The Japan-based chip and epiwafer manufacturer has developed a fine-line electrode structure to improve light extraction.
Hitachi Cable, Ltd. has announced the development of a high-power red LED chip offering a maximum luminous flux of 55 lumens, at a current of 500 mA. This luminous flux was enabled by increasing the size of the LED chip and use of a fine-line electrode structure.
One of the methods of improving per-chip light output is to increase the chip dimensions. However, larger chips increase the difficulty in distributing a uniform current across the entire light-emitting layer. On the other hand, if large electrodes are positioned in the upper layer of the chip for a more uniform current dispersion, light from the light emitting layer will be blocked, reducing the light extraction efficiency (see Fig. 1: "Problems caused by enlarged chip size").
To resolve these problems in developing a new LED chip, instead of using larger electrodes, Hitachi Cable has utilized two pad electrodes for receiving power, a backbone electrode connecting the two electrodes, and multiple fine line electrodes that extend from the backbone electrode on the upper chip layer (see Fig. 2: "Structure of new high-power red LED").
By employing fine line electrodes, Hitachi Cable has succeeded in achieving uniform dispersion of current across the entire chip surface without blocking light from the light emitting layer, thus attaining a maximum luminous flux of 55 lumens in a large LED chip measuring 1 mm by 1 mm.
This level of output is equivalent to the combined output of 21 metal-reflector LED chips manufactured by Hitachi Cable. These 0.33 × 0.33 mm chips have an output of 2.6 lm at 20 mA.

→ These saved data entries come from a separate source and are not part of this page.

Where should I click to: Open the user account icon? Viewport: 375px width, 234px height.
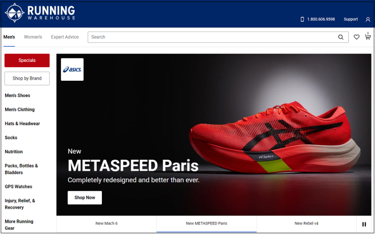pos(368,19)
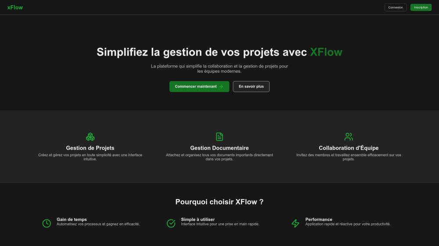Click the Gain de temps clock icon
Screen dimensions: 439x246
(x=47, y=223)
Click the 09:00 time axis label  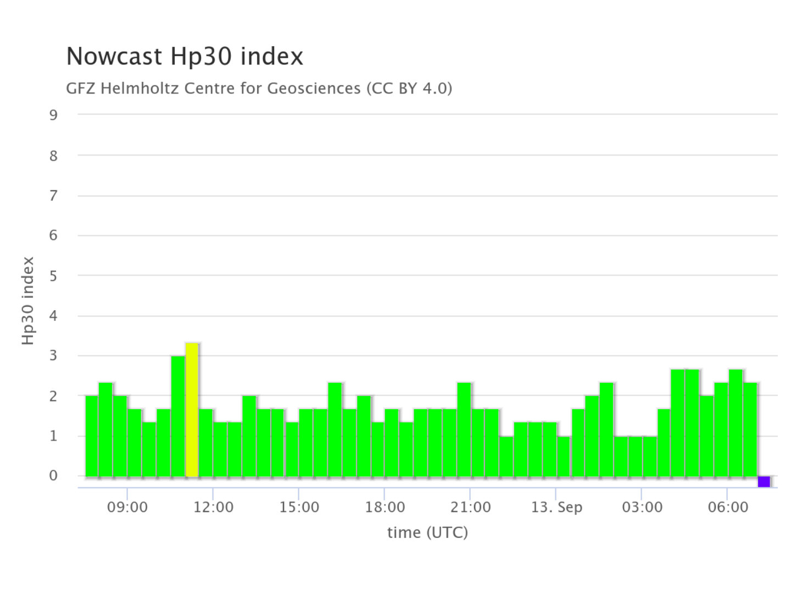pos(127,507)
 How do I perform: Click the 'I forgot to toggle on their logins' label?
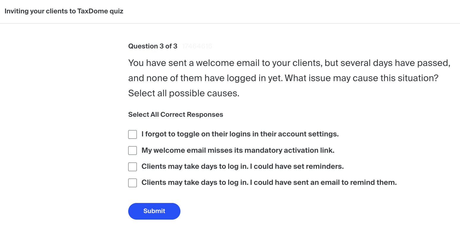coord(240,134)
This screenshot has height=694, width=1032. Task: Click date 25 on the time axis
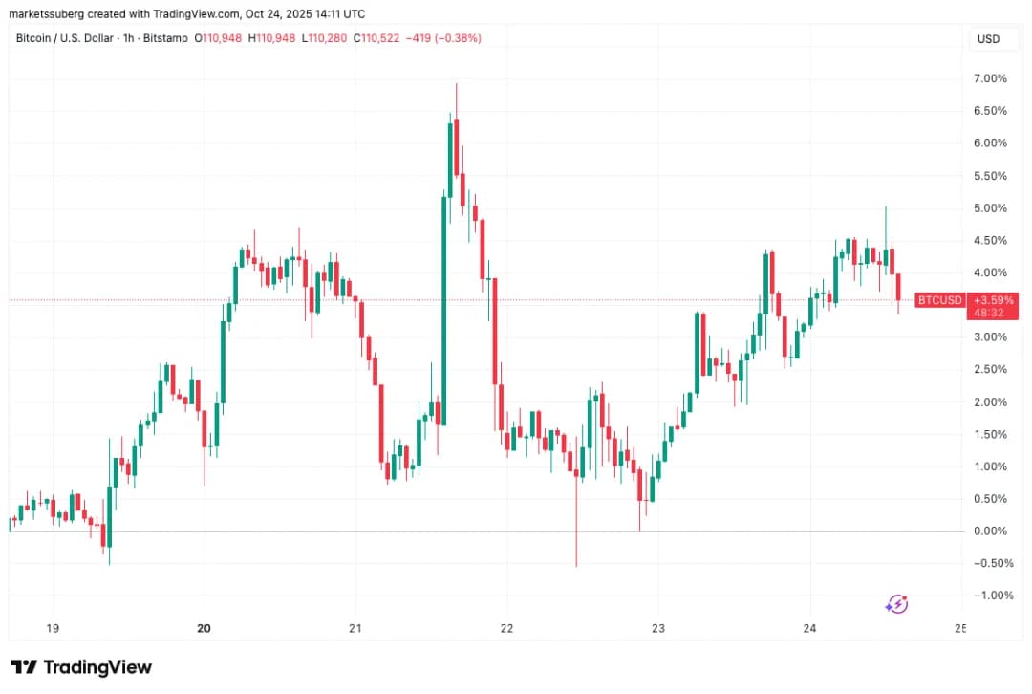(960, 628)
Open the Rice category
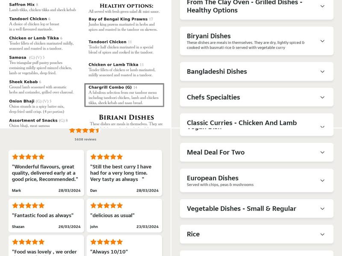 (256, 234)
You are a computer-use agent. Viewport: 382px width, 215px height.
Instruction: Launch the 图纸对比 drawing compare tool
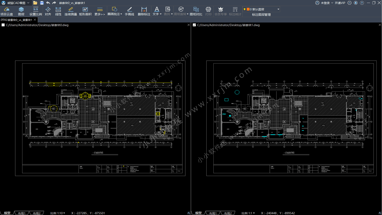tap(196, 12)
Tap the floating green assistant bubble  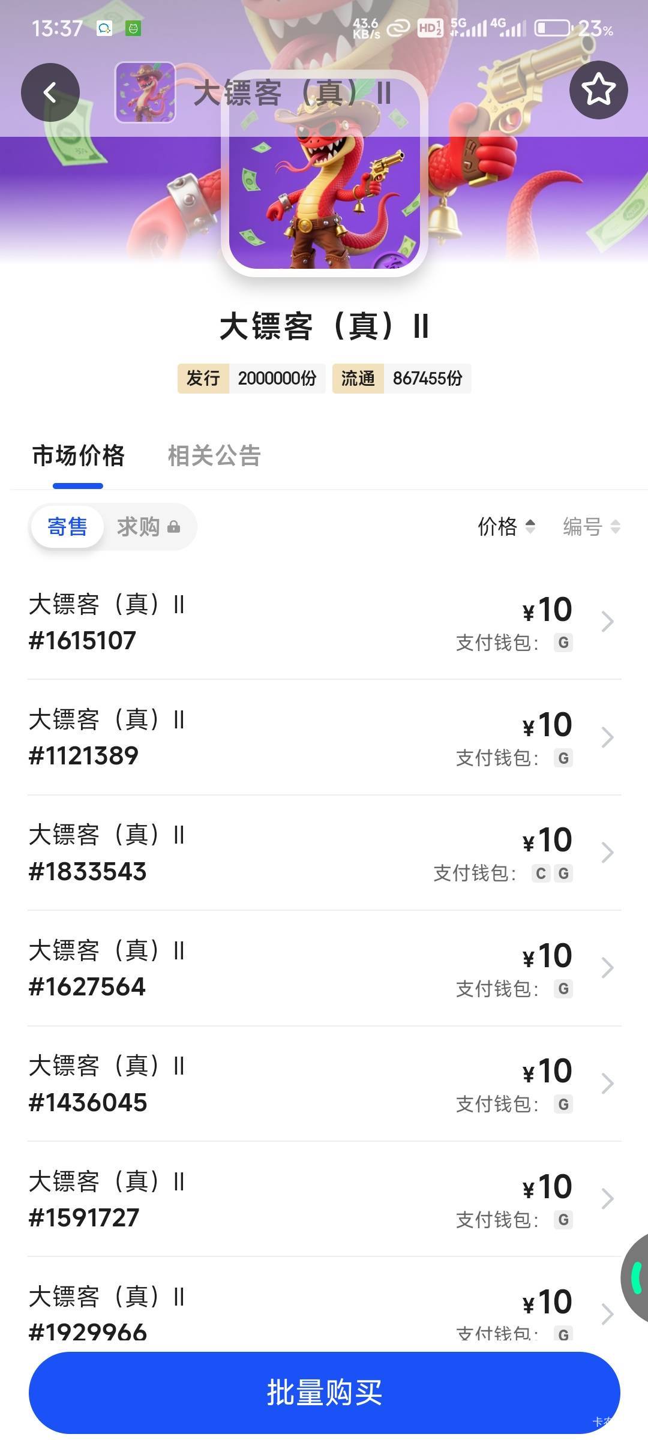pyautogui.click(x=636, y=1277)
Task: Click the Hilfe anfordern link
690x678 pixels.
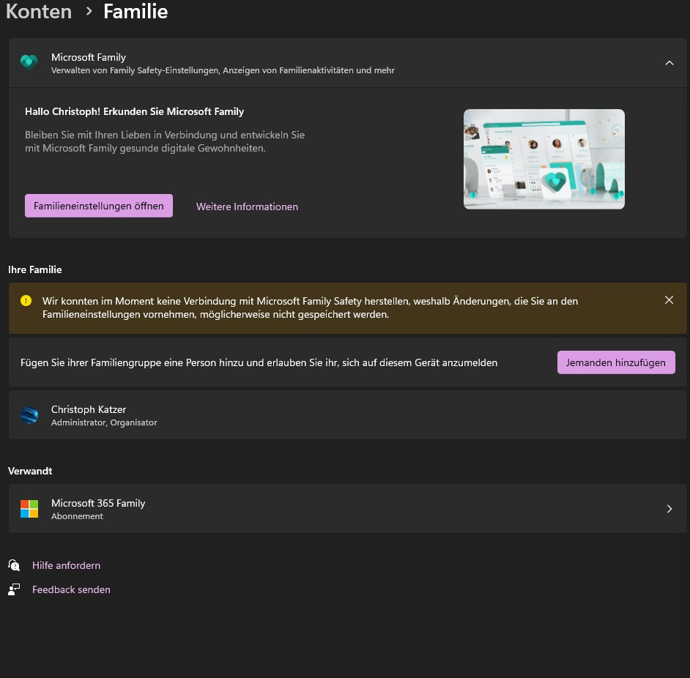Action: coord(66,565)
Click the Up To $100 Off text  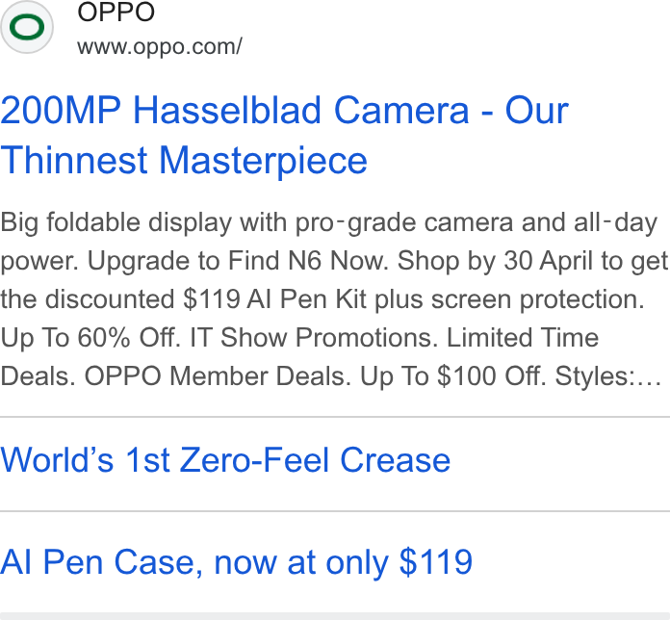pyautogui.click(x=453, y=376)
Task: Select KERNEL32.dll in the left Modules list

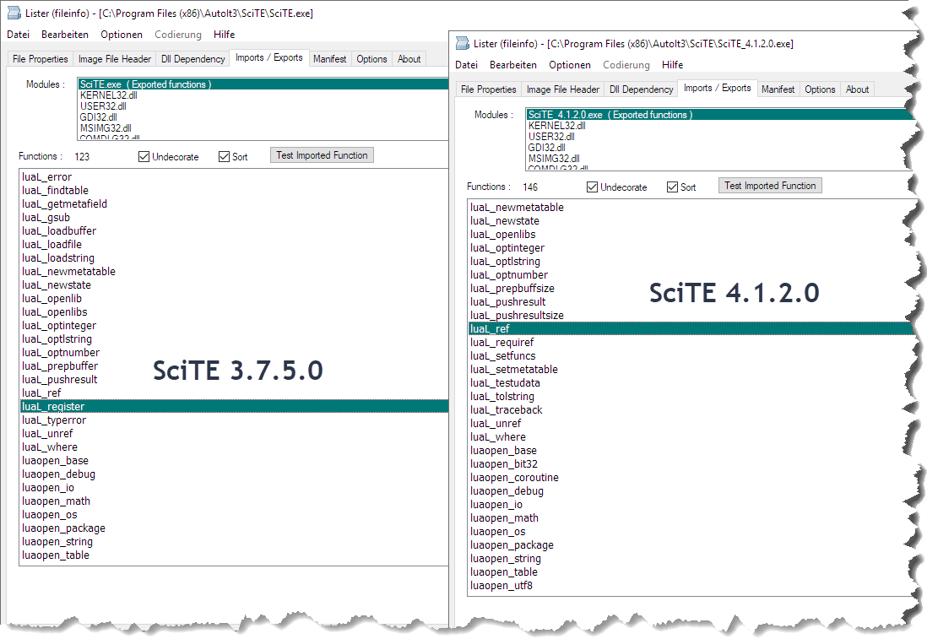Action: coord(108,95)
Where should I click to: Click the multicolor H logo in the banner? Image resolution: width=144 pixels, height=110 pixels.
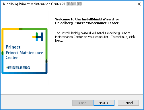pyautogui.click(x=38, y=37)
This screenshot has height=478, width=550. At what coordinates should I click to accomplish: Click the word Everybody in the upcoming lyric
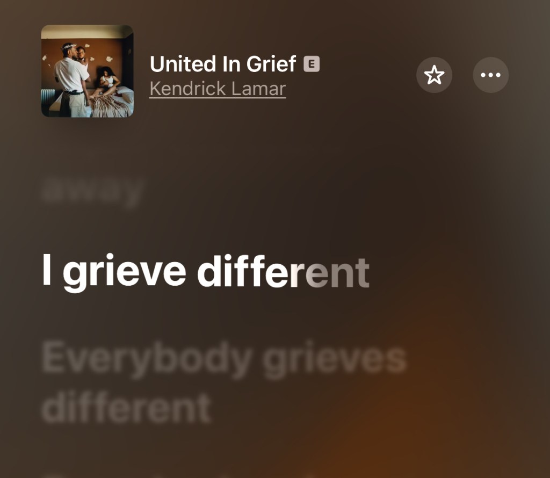click(x=147, y=359)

Hitachi Cable expects the new LED chip to find applications in display applications, as well as devices such as projectors. The company says it will continue to pursue active development of higher-power LED chips while expanding its lineup of high-power LED chips, including yellow and infrared LED chips.
Hitachi Cable manufactures and supplies AlGaAs (aluminum gallium arsenide) and AlGaInP (aluminum gallium indium phosphide) epitaxial wafers, which can be used to manufacture red LED chips. The company has also developed high-brightness red LED chips that form a metal reflector (MR) under the light-emitting layer. This product is currently being supplied to LED package manufacturers and other customers.